6. Aux termes de l’article L. 511-1 du code de justice administrative : « Le juge des référés statue par des mesures qui présentent un caractère provisoire () ». Il appartient au juge des référés d’assortir sa décision de suspension des seules obligations provisoires qui en découlent pour l’administration.

7. Il y a lieu d’enjoindre au président de l’université Sorbonne Université de procéder, dans un délai d’un mois, au réexamen de la demande de protection fonctionnelle de

M. C. L’exécution de la présente ordonnance ne fait pas obstacle à ce que l’administration réitère sa décision par un acte explicite dûment motivé, si elle le juge opportun motivé en des termes identiques aux motifs datés du 17 juillet 2023 communiqués tardivement au requérant.

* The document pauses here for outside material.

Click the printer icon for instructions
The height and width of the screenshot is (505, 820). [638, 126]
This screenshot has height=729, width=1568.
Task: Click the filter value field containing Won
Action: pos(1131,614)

Sur les conclusions présentées au titre des dispositions de l’article L. 761-1 du code de justice administrative :

8. Il y a lieu dans les circonstances de l’espèce de mettre à la charge de l’université Sorbonne Université la somme de 1 500 euros au titre des frais au litige.

O R D O N N E :

Article 1er : L’exécution de la décision implicite par laquelle l’université Sorbonne Université a rejeté la demande de protection fonctionnelle de M. C est suspendue.

Article 2 : Il est enjoint au président de l’université Sorbonne Université de procéder au réexamen de la demande de protection fonctionnelle de M. C, dans un délai d’un mois.

Article 3 : L’université Sorbonne Université versera une somme de 1 500 euros à

M. C au titre des dispositions de l’article L.761-1 du code de justice administrative.

Article 4 : Le surplus des conclusions de la requête est rejeté.

Article 5 : La présente ordonnance sera notifiée à M. A C et à l’université Sorbonne Université.

Fait à Paris, le 8 août 2023.

Le juge des référés,

J-P. Ladreyt

La République mande et ordonne au recteur de l’académie de Paris, en ce qui le concerne et à tous commissaires de justice à ce requis en ce qui concerne les voies de droit commun contre les parties privées, de pourvoir à l’exécution de la présente ordonnance.